476318 Towards an Understanding of Catalytic Synthesis and Application of Nanomaterials

Sunday, November 13, 2016
Continental 4 & 5 (Hilton San Francisco Union Square)
Piran Kidambi, Mechanical Engineering, MIT, Cambridge, MA

Research Interests:

My research leverages the intersection between in-situ metrology (XPS, XRD, ESEM, ETEM), process engineering and material science to enable new developments in bottom up novel material design and synthesis. The key scientific questions in my field relate to understanding mechanisms that can be used to achieve atomic level control during bottom up synthesis of novel materials, while the engineering challenges center around developing scalable production processes and interfacing the new materials into functional systems for applications.

2D materials serve as ideal model systems that can be leveraged to develop a fundamental understanding of the mechanisms associated with atomic length scale control for material synthesis using scalable processes while simultaneously enabling high impact applications; e.g. atomically thin membranes (ATMs) offer transformative opportunities for desalination, dialysis, fuel cells, solvent separation, DNA sequencing and can enable in-situ metrology for solid-liquid systems. Such in-situ observations could offer unprecedented insights to help further fundamental understanding of heterogeneous catalytic processes, crystal nucleation/growth/dissolution, material performance in batteries, super-capacitors, bioprocesses, living cells and their interfaces.

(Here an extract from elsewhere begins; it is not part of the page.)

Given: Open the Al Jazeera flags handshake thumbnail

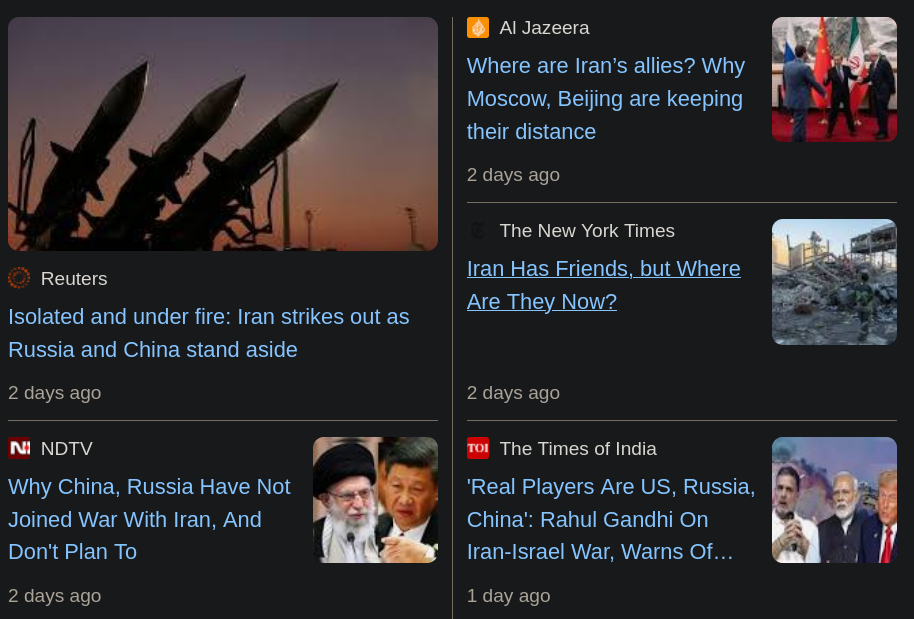Looking at the screenshot, I should (834, 79).
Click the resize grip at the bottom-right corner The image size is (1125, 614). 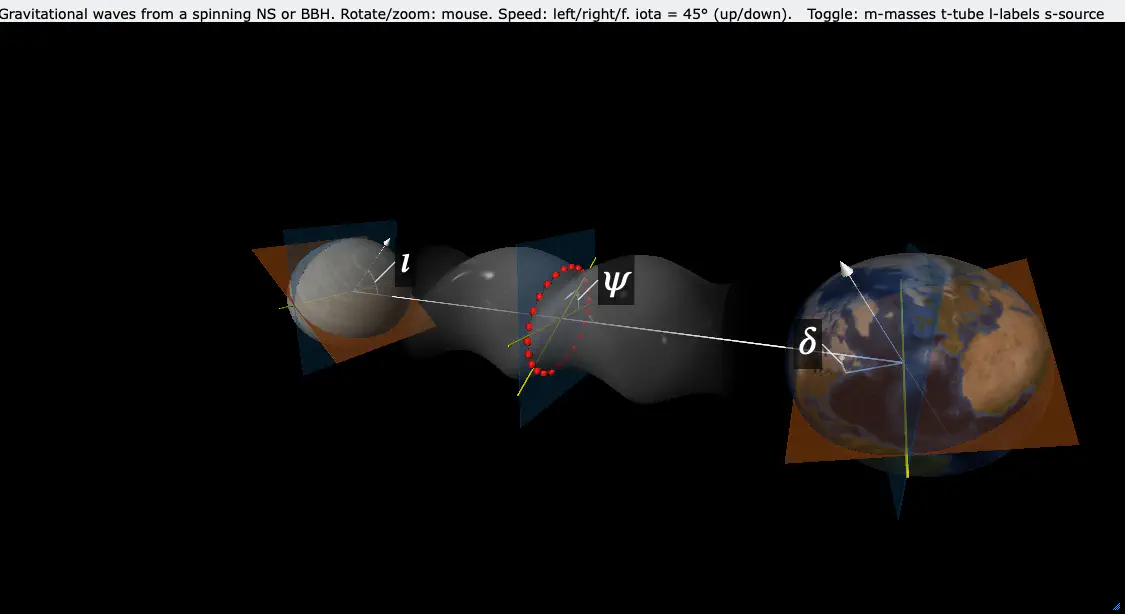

My long term vision is to make significant contribution towards moving the design, synthesis and device integration of nanomaterials from their current state of trial and error based experimentation to real time, direct evidence based, fundamental understanding driven rational engineering approaches for atomic length scale control in large-scale manufacturing processes.

Teaching Interests:

I am comfortable teaching a wide range of courses, both introductory and advanced at the undergraduate and graduate levels in Process/Chemical Engineering, Mechanical Engineering, Materials Science and Nanotechnology but have a keen interest towards courses related to material synthesis, catalysis, reaction engineering, metrology and process design & development.